We source many precious and semi-precious stones for our jewellery pieces and they come from all over the world. Gemstones are defined by the World Jewellery Confederation as “natural inorganic material” and, with the exception of pearls, they come from very specific locations.
Gemstones from Africa
Kenya, Tanzania and Mozambique sit on a wealth of gemstones including rubies, sapphires, tanzanite, alexandrite, aquamarine, rhodolite, Tsavorite garnet and tourmaline. Often gemstones reflect their source, for example Tanzanite comes from Tanzania and Tsavorite comes from Kenya’s Tsavo National Park.
Madagascar is the large island off the southeast coast of Africa. It is a leading supplier of sapphires along with aquamarine, quartz, morganite, tourmaline, tsavorite, demantoid garnet and labradorite.
Gemstones from Asia
Myanmar (Burma) produces 90% of the world’s rubies as well as spinel, peridot, garnet, iolite and imperial jade (which is mainly exported to china).
India’s mines produce mainly moonstone, iolite, aquamarine and garnet
Sri Lanka, nicknamed the “Treasure box of the Indian Ocean” is awash with garnet, zircon, tourmaline, beryl, topaz and quartz, particularly around Ratanpura. Many gemstones are found in old riverbeds where they have been washed down and then covered by river deposits; they are only now being discovered.
Gemstones from the Americas
Brazil is home to a spectrum of colourful gemstones including tourmaline, amethyst, topaz, beryl, morganite, aquamarine and quartz. Unfortunately, the mines of Paraiba tourmaline are almost depleted, hence its high value today.
Chile is a top producer of beautiful blue lapis lazuli.
Gemstones from Australia
Australia is the main source of opals which come in an array of colours from white and blue to black, the most fiery and colourful of all.
Gemstones from Europe
Russia has vast mineral reserves including dermatoid garnet and alexandrite.
What’s the difference between precious and semi-precious gemstones?
Traditionally there are four gemstones that are considered “precious” and these are diamonds, rubies, sapphires and emeralds. Historically, they were deemed precious as they were the rarest, with extraordinary clarity and colour, and were therefore the most expensive.
Semi-precious gemstones must be hard and durable as well as having the characteristics of brilliance, clarity and colour. These include stones from the quartz family such as amethyst, citrine, ametrine, rose quartz, topaz and garnets along with turquoise, tanzanite, spinel, alexandrite, peridot and tourmaline. Other precious stones include pearls, moonstones and opals.
The distinction between precious and semi-precious gemstones was only devised in the 19th century, but times have changed and perhaps those classifications are in need of an update! For example, tons of amethyst deposits were discovered in Brazil and Uruguay in the early 19th century and suddenly this “rare” gemstone was not so rare and valuable after all! Similarly, tons of South African diamonds discovered in 1870 threatened to flood the market and devalue their value, until DeBeers stepped in. This powerful cartel now controls the quality and quantity of diamond production to ensure it remains the most precious gemstone of all.

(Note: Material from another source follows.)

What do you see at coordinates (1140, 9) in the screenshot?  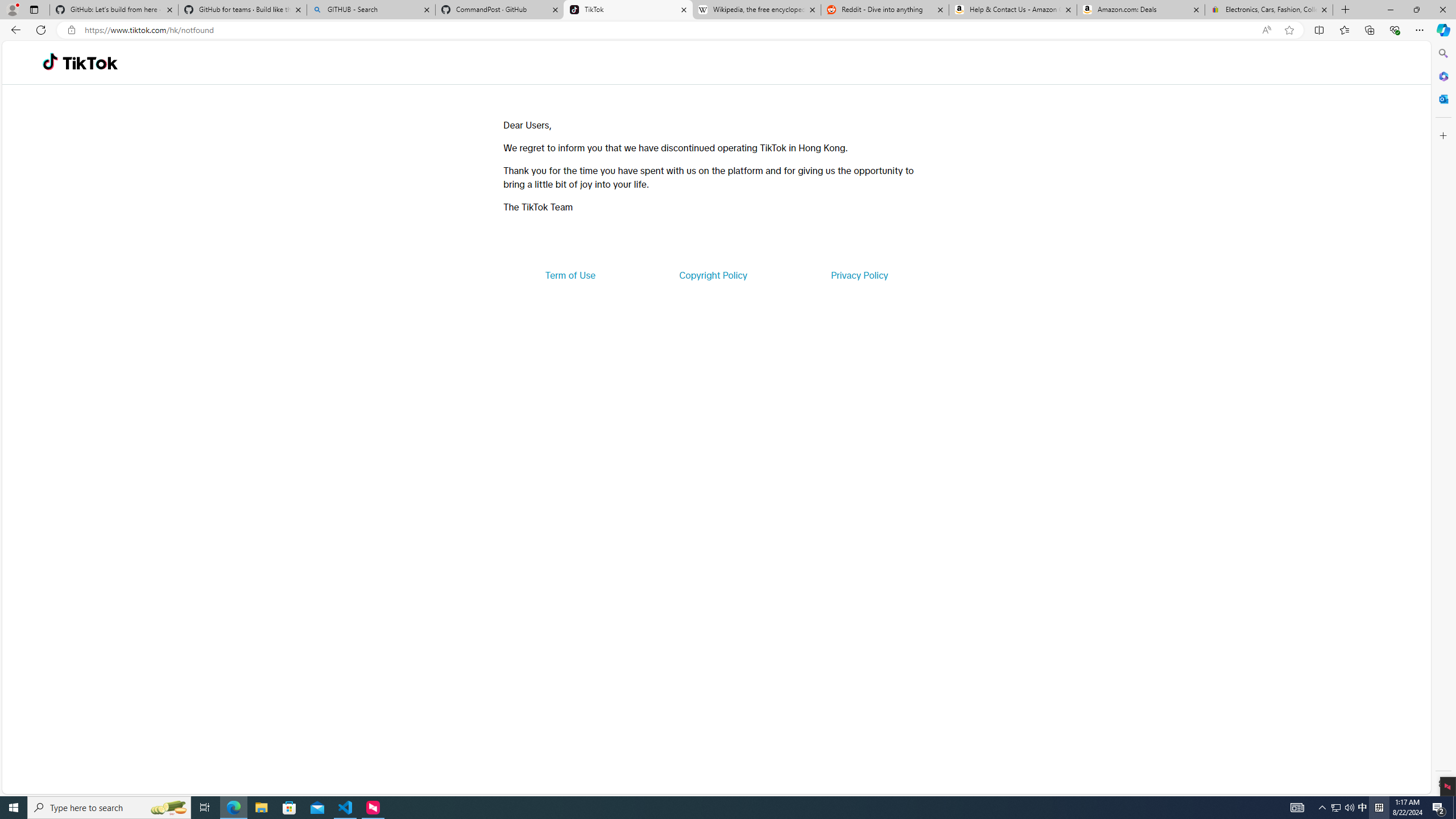 I see `'Amazon.com: Deals'` at bounding box center [1140, 9].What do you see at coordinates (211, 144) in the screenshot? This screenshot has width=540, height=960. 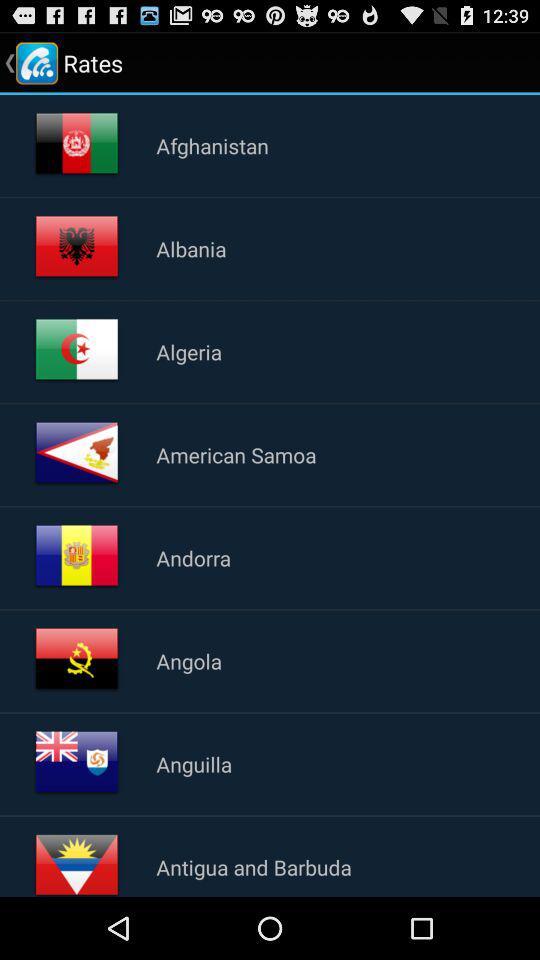 I see `afghanistan icon` at bounding box center [211, 144].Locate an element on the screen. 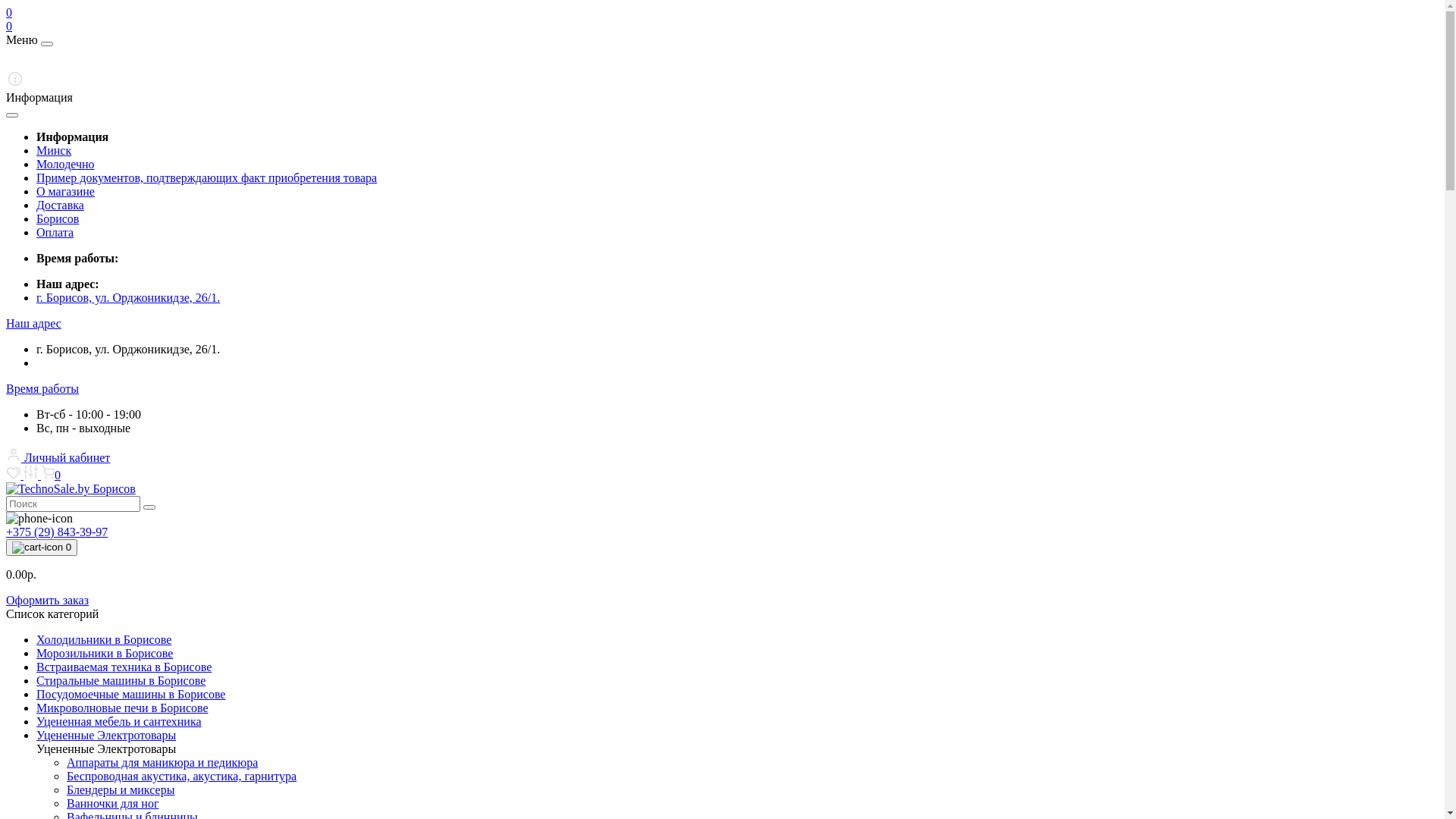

When it comes to price, the finest quality semi-precious stones can command as high a price as traditional precious stones, especially if they are rare, such as Paraiba tourmaline, rhodolite and peridot.
How to choose a precious gemstone
As this quick round-up shows, precious and semi-precious gemstones come from every corner of the globe. They are mined, cut and polished to meet the market demand for precious gems used in significant pieces of jewellery that become treasured family heirlooms.
The best way to choose a gemstone is to choose something that appeals to you or your loved one in colour, brightness or symbolic significance, such as a birthstone. That way it will always retain its emotional value and will be loved and treasured forever.